Again this year, the cold medicine industry was the number one lobbyist in all the state legislatures that considered making pseudoephedrine-containing products available by prescription only. They won in every state, which is not surprising given that the Citizens United decision makes them even more powerful than they were in prior years. Legislators who wanted to set a prescription requirement to obtain the 15 cold medicines that can be used to make methamphetamine were simply outgunned by the financial might of the industry. Their states will again be ravaged by meth labs this year, and the industry will again pocket hundreds of millions of dollars by selling their products to meth cooks.

However, a new cold medication, trade name Tarex, may change the equation. Tarex contains pseudoephedrine (PSE) but its manufacturer has created a chemical lock that apparently prevents the chemical’s ready removal from the medicine. If the initial test results hold up, state legislatures can make all PSE-containing medications other than Tarex prescription only, giving those consumers who want it a PSE-containing cold medication while also dramatically curtailing meth labs.

Will it work? The history of drug problems does include some notable successes of this sort. The epidemic of temazepam injection in the UK was brought under control by reformulating the medication as a solid tablet rather than as a gel cap. Other “abuse-resistant” medications have bombed however, when creative addicts discovered how to crack the formula and spread the answer to their fellows (the Internet makes this process extraordinarily rapid).

If Tarex does indeed resist the PSE-extraction efforts of meth users, there is some deeply satisfying political theater to come. The cold medicine’s financial interests are not defended only by professional lobbyists. It also funds — and in some cases entirely created — a phalanx of patient advocacy organizations, law enforcement groups and individual experts who give the “disinterested” advice to legislatures that prescription-only PSE is a bad idea. Their public stance is that they just want a reasonable balance struck between relief for allergy sufferers and the fight against meth labs, what could be wrong with that?

Those people are now crapping their pants.

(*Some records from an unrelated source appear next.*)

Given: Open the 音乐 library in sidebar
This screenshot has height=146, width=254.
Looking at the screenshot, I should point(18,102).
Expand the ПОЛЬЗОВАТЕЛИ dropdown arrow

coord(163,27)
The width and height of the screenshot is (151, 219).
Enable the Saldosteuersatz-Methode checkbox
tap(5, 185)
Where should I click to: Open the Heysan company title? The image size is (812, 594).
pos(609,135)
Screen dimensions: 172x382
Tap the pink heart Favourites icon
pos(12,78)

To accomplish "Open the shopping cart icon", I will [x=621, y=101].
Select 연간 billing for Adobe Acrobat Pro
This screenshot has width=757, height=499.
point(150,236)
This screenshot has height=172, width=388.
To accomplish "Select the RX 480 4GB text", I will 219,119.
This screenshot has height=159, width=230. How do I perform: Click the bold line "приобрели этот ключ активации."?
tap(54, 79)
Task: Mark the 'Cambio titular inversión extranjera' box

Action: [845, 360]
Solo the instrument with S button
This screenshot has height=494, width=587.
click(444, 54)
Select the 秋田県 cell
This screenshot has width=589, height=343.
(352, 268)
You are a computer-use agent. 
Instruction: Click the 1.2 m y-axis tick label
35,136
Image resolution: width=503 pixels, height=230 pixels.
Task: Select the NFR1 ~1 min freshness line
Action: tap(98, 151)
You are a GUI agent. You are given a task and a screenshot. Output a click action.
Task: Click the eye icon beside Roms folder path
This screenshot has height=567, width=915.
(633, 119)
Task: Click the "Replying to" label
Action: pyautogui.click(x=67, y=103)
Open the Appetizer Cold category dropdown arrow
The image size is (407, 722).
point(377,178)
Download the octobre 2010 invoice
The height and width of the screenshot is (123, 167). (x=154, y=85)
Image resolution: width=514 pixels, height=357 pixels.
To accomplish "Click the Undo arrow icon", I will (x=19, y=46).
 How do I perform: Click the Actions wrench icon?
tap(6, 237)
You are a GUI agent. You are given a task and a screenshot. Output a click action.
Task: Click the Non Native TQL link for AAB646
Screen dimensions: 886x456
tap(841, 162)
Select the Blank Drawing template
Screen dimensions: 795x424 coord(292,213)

If effective, Tarex would provide exactly what they have been publicly suggesting is the right solution. But the medication’s manufacturer is not among the cold medicine giants who fund all these shills. If legislators take these front groups’ at their word and make Tarex available instead of the current PSE-containing cold medications, the gravy train they have been riding will stop dead. What to do?

My prediction: The shills will continue to express “real concerns” about Tarex. Industry-supported patient advocacy groups will say that Tarex doesn’t give them relief from congestion. Industry-bankrolled law enforcement groups will say that, in their expert judgment, Tarex really can be used to make meth, despite all the evidence to the contrary. This will continue right up to the day when one of the big cold medicine companies buys Tarex’s manufacturer. And then, having thought about it, all those upstanding folks will, doggone it, have a deeply felt change of heart.

[Cross-posted at The Reality-Based Community]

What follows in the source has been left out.